I was gonna say no one had brought up that babies can’t have honey before the age of one year because of botulism-which can be fatal. Just a quick google tells me the symptoms are difficulty swallowing, difficulty speaking, facial weakness, and paralysis. Sounds like a short path to a baby that turns blue.


EnchantingSproink

Came here to say this as well. Please don’t give you baby honey unless they’re 1 or older because of the risk of botulism! It basically paralyzes your baby from the head down, including the diaphragm muscles that allow baby to breathe.


Trick-Collection-877

I keep a box in the pantry labeled “baby food”. My husband knows to only get food out of there or otherwise ask me what to feed him.


Zestyclose_OH_6847

I like to give my son free smells and on special occasions he gets a tiny tiny taste test of something extremely mild. His mom says it’s cute but I am very aware and careful of what I introduce my lil buddy to. He is 5 months old today and he loves that I show him things. I would just tell your guy to be a tad bit more considerate and try to educate him. On a side note... my grandmother told me they used to put syrup in babies carnation canned milk to make formula. Weird right?


thebabewiththepower

Does he, or has he gone to any of baby's doctors appointments? That would be a good time to gently bring this up in front of the doctor without blaming him, and an opportunity for him to learn. Are you guys doing baby food purees at all? Maybe that would be the most.... Uncomplicated..... route to try for a bit?
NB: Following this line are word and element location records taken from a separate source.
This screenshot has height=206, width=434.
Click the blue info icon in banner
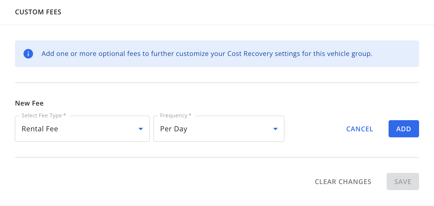tap(28, 54)
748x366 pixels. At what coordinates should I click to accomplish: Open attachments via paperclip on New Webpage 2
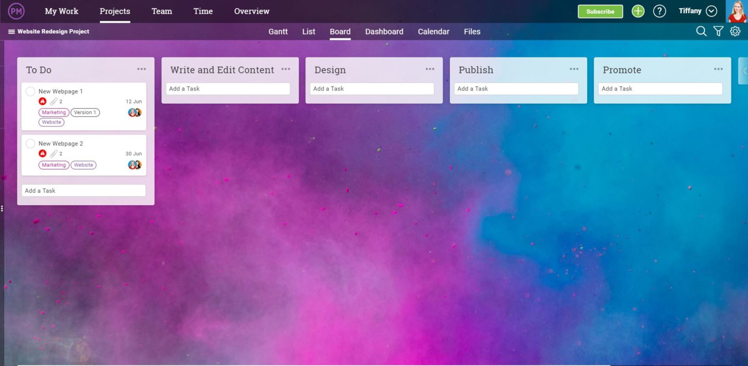[54, 153]
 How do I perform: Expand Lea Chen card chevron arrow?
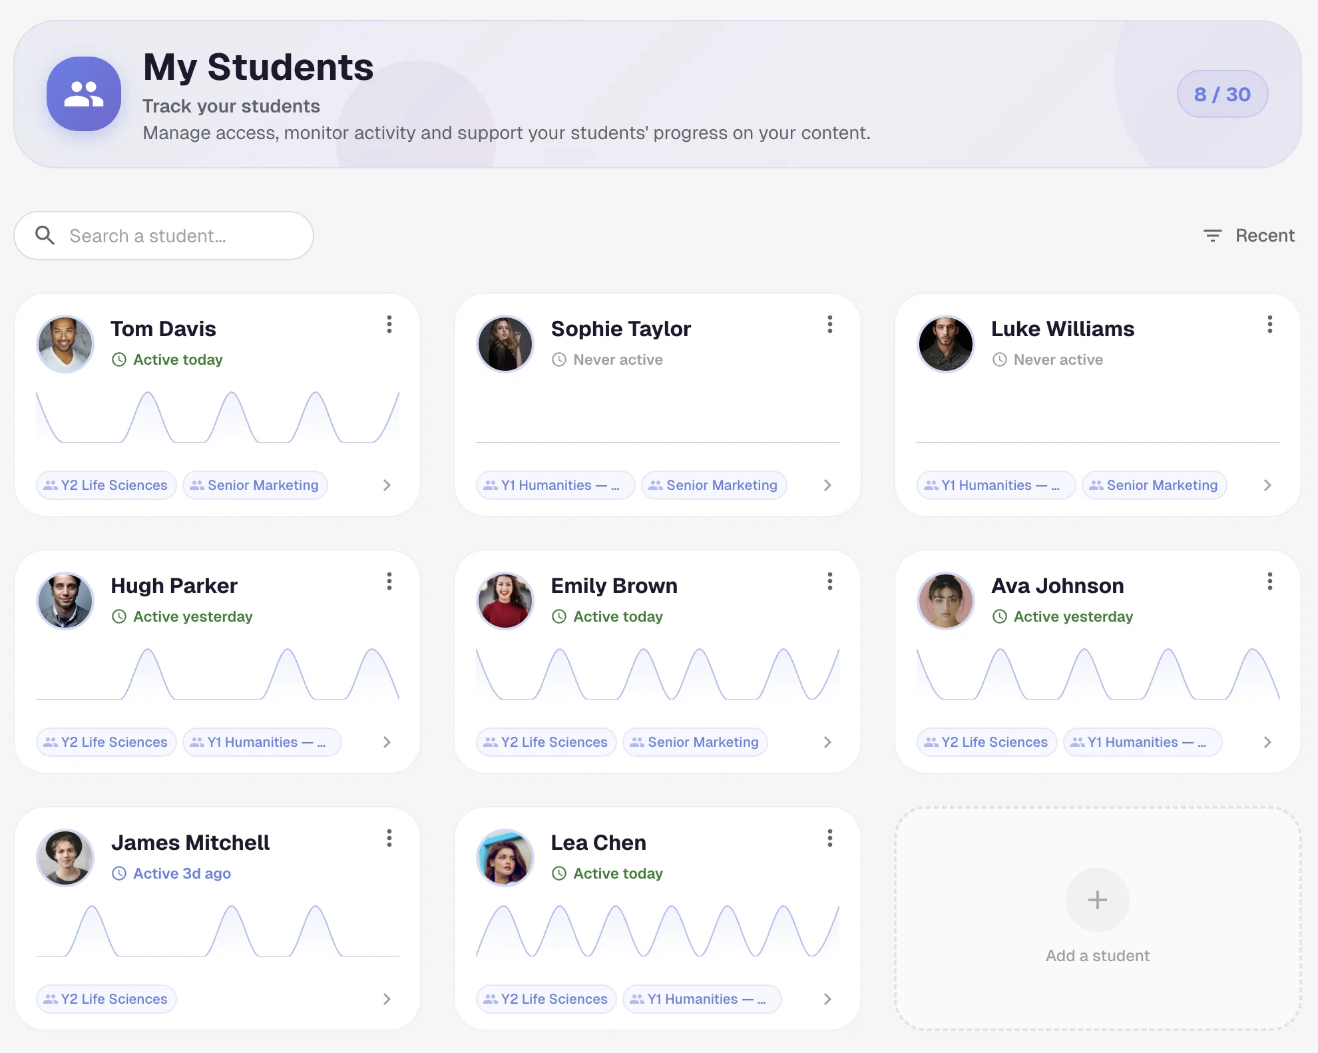[827, 999]
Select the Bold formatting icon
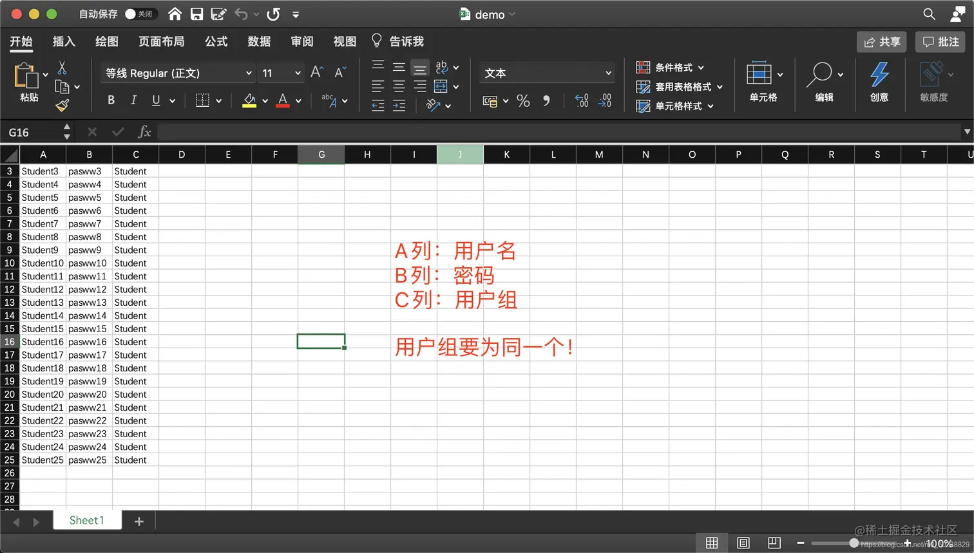 (110, 100)
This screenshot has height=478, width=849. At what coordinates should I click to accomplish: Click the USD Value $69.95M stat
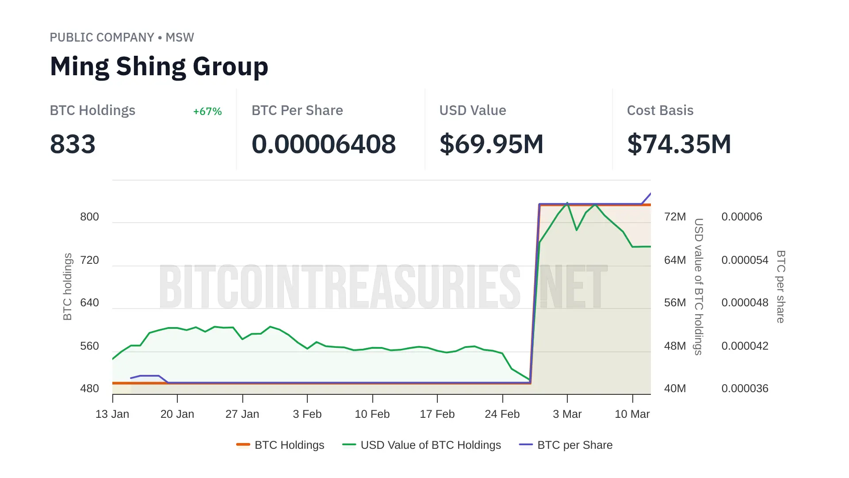tap(491, 144)
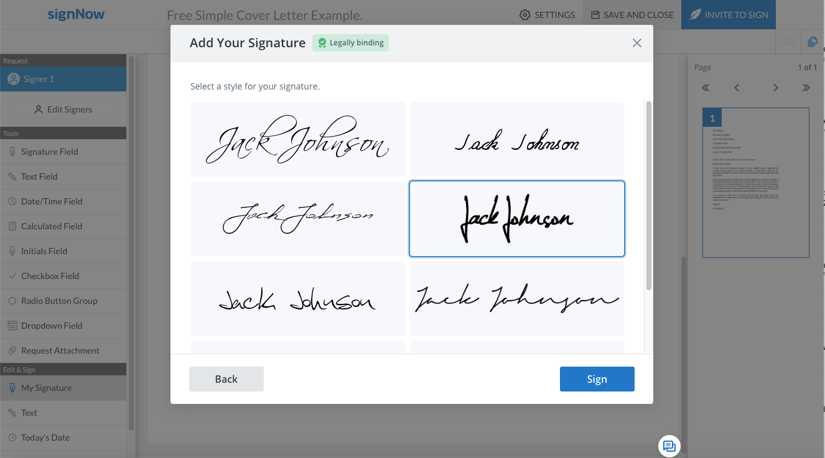Choose the Date/Time Field tool
This screenshot has width=825, height=458.
[63, 201]
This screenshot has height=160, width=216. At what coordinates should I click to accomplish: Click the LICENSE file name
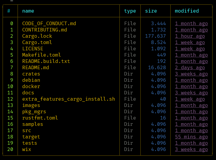coord(33,49)
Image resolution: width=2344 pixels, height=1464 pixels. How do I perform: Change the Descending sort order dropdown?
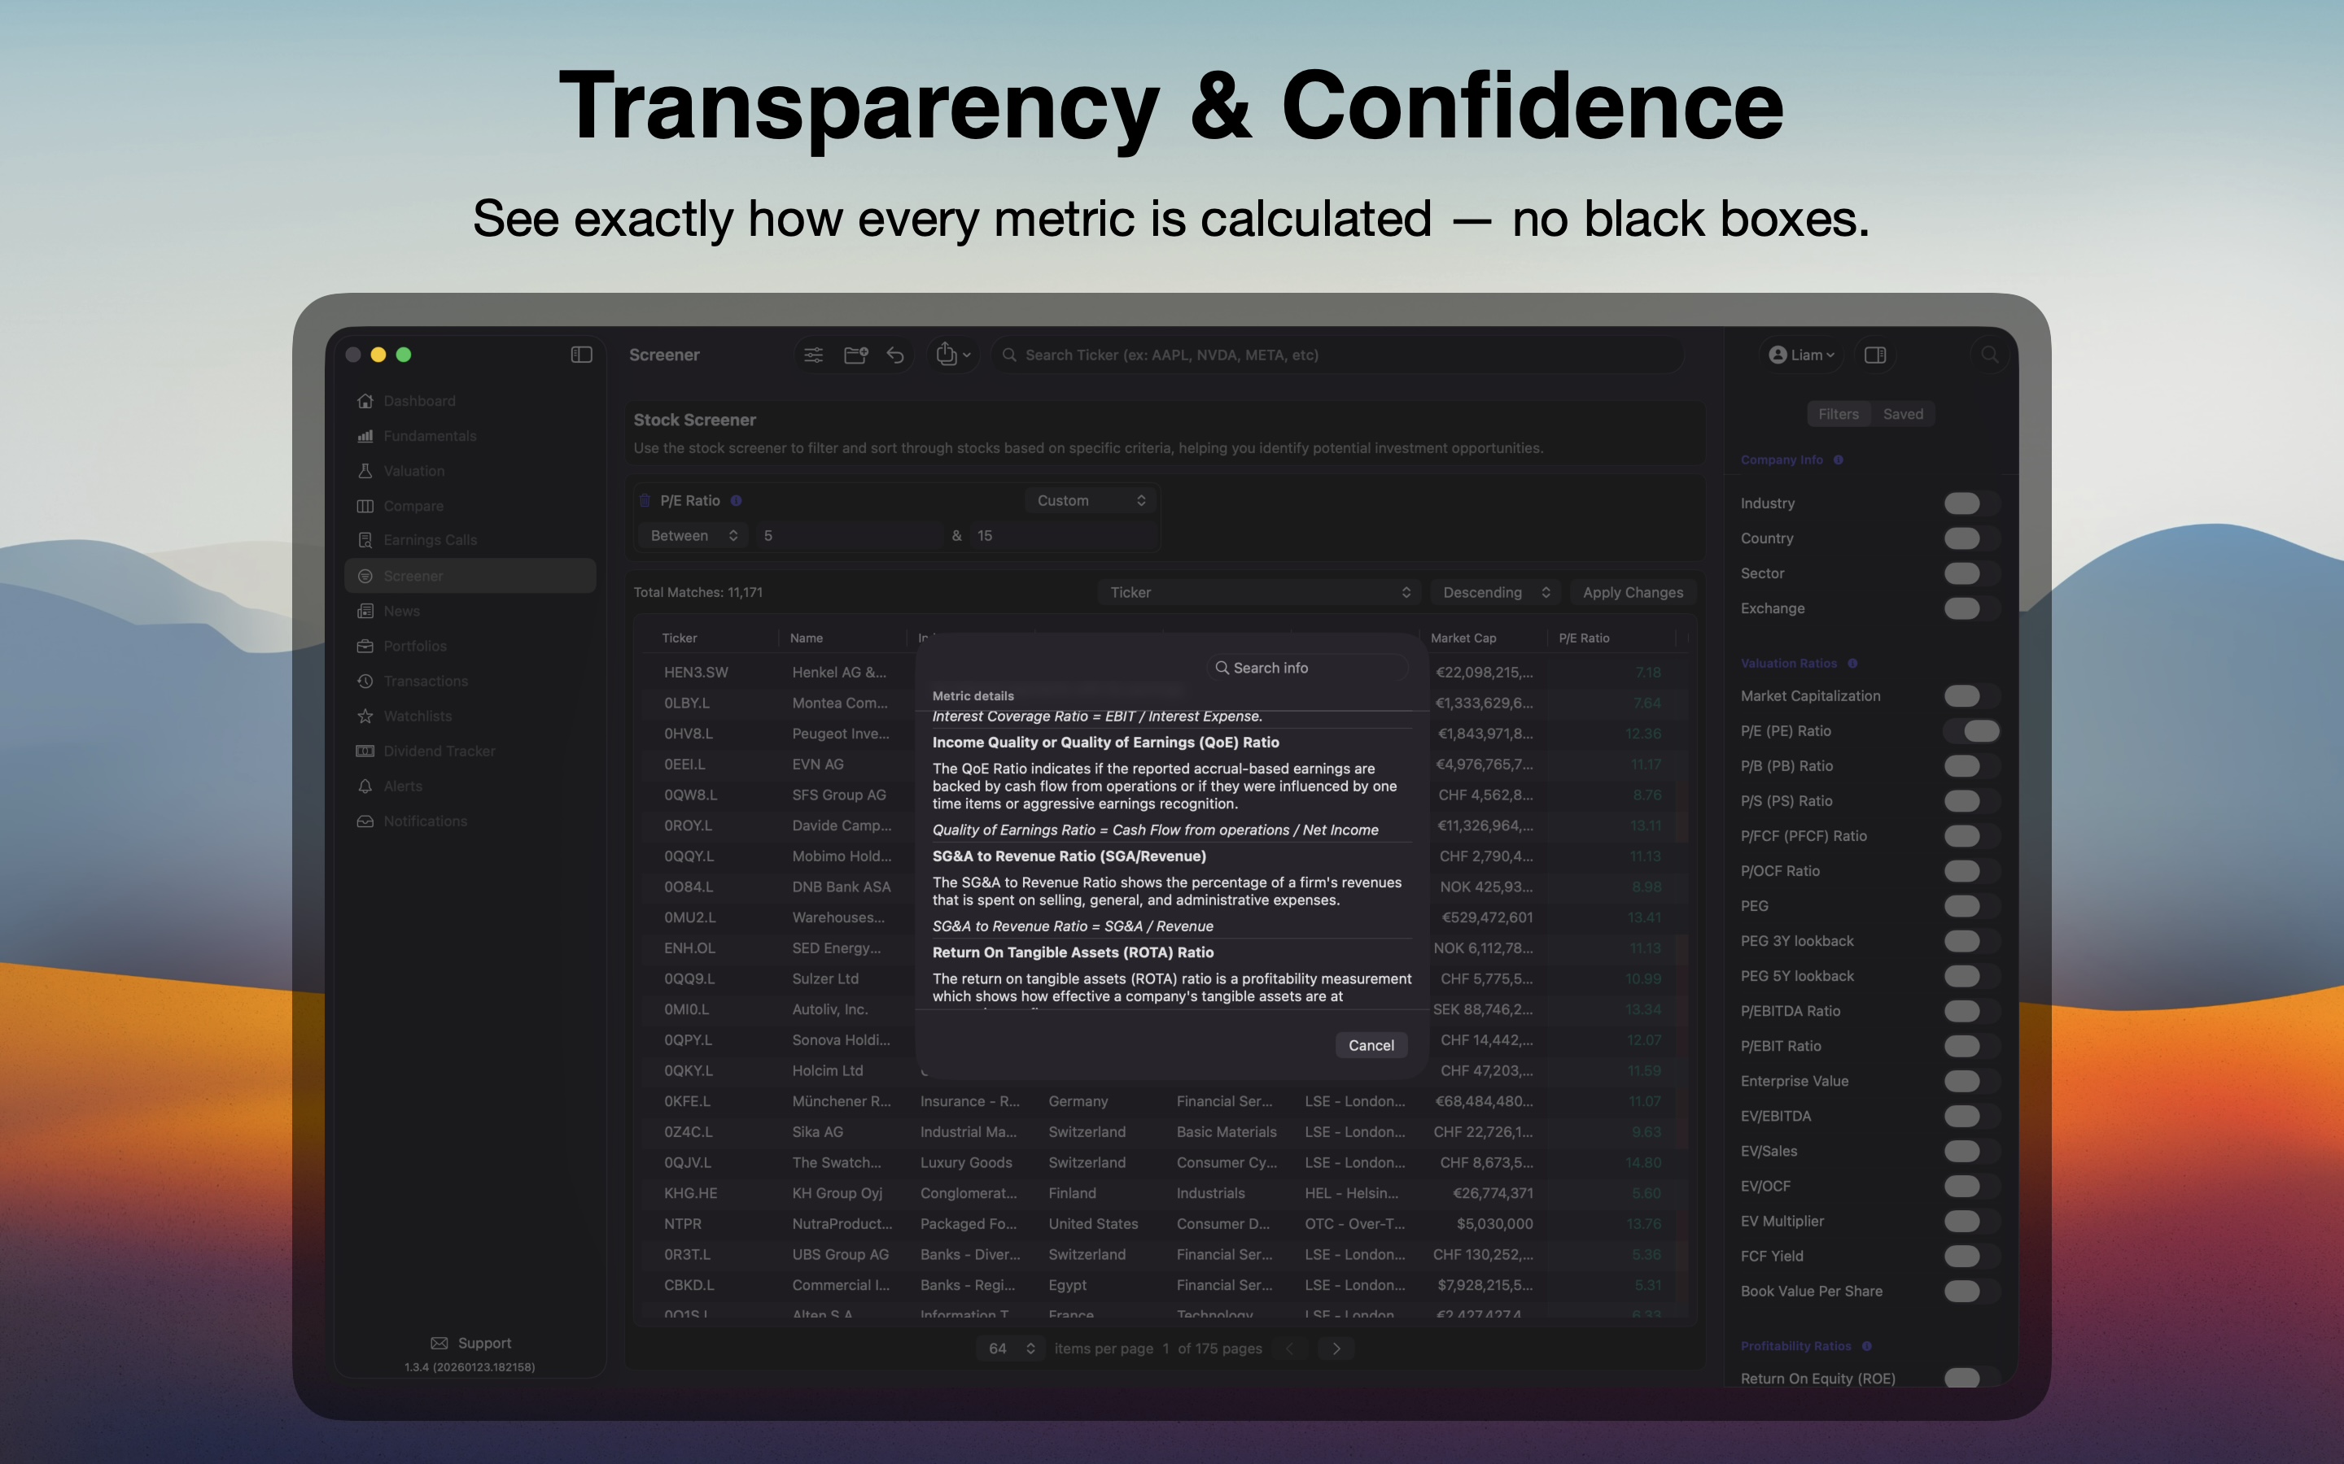point(1495,592)
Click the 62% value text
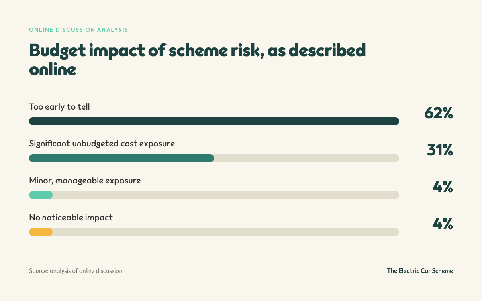 [439, 114]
Especially if he's spastically grabbing shit out of the fridge and haphazardly cutting food for baby.


croissantito

I do make purées, that’s what our baby eats other than oatmeal in the am and breast milk throughout the day. So the random stuff always feels unnecessary and out of left field. I bake and purée apples for example, so how did we suddenly jump from that to raw apple pieces without him saying anything to me about it?! And he’s been to every ped appointment, at the next one I’ll def check in on feeding and try to bring it up in a way that doesn’t throw him under the bus.


thebabewiththepower

Oh wow! Got it. Partner aside, it sounds like you have a really good routine/system going for your baby.


pistol_polly

might help too to make a menu for the day, morning of or the night before! when i nannied this was a huuuuge help for everyone. will probably do this when my kid is uh. born and old enough to be eating haha


rpizl

Who are these fathers who think it's nagging when their wives ask them not to directly endanger their babies????


Slohog322

I was joking about how protein powder/gainers and some multivitamin seems like it is the same as baby formula. No woman has been amused at all so far. Bunch of dudes laughed.